Without the aid of transfection agents, oligonucleotides and PNAs usually have low cell permeability (42–47). The cellular uptake of a DNA duplex-binding TFO with a 2′-OMe or 2′-AE RNA backbone containing a Q base is facilitated by electroporation (27). We reason that combining the guanidine group and the flexibility of PNA backbone may facilitate the penetration (37,38,46,48–53) of the Q modified PNAs through the cell membrane. Our preliminary confocal microscopy studies (Figure 7) show that a PNA incorporating three Q residues and labeled with Cy3 dye (Supplementary Table S1) is taken by HeLa cells without any transfection agent.

Figure 7.

Confocal microscope images of HeLa cells after being treated with 0.5 μM of Cy3-labeled Gua-1 (Cy3-Lys-TCTQTTTC-CONH2), Gua-2 (Cy3-Lys-TQTQTTTQ-CONH2) and Con-1 (Cy3-Lys-TCTCTTTC-CONH2) for 24 hours.

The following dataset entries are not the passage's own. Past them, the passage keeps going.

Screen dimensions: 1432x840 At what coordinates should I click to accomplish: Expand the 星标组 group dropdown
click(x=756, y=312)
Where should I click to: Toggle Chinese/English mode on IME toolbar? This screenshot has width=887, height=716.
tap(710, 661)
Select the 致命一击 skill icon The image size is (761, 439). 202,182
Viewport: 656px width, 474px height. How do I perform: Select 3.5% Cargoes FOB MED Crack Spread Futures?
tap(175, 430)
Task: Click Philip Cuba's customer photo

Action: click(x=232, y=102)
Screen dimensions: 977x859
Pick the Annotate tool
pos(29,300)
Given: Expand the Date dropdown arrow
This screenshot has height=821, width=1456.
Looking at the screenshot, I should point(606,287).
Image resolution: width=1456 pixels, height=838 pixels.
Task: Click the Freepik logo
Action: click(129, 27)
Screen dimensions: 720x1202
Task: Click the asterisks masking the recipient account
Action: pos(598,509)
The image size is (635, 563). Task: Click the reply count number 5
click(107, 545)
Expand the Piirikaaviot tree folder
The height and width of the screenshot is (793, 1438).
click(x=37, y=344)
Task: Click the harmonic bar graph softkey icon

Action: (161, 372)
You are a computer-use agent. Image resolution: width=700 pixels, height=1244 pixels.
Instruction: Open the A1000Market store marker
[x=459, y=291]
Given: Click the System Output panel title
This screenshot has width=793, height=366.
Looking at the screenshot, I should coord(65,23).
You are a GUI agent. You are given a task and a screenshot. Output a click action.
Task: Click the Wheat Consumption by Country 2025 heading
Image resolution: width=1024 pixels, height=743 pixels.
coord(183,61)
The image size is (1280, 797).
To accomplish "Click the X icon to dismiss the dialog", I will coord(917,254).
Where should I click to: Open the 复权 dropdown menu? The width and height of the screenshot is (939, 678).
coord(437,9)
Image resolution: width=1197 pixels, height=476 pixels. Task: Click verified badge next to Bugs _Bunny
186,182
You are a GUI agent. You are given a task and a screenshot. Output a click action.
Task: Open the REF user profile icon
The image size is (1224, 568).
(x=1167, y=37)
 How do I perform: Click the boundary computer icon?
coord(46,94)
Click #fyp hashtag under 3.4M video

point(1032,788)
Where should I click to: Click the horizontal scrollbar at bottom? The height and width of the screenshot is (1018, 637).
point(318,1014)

Images were captured under the same laser intensity (Ex.: 543 nm, Em: 570–630 nm). Scale bar: 20 μm.

CONCLUSION

In summary, we have developed a convenient synthesis method for the PNA monomer Q. Utilizing native polyacrylamide gel electrophoresis and fluorescence binding studies, we have demonstrated that short PNAs containing Q residue and previously reported thio-pseudoisocytosine (L) residue (15) show enhanced recognition of internal C-G and G-C pairs, respectively, in an RNA duplex at near-physiological conditions. Importantly, the relatively short PNAs show no appreciable binding to DNA duplexes or single-stranded RNAs. PNAs incorporating multiple Q residues pass into the HeLa cells without any transfection agent. Our work provides a foundation for the development of next-generation RNA duplex-binding PNAs with high sequence-specificity and bioavailability for biotechnological applications.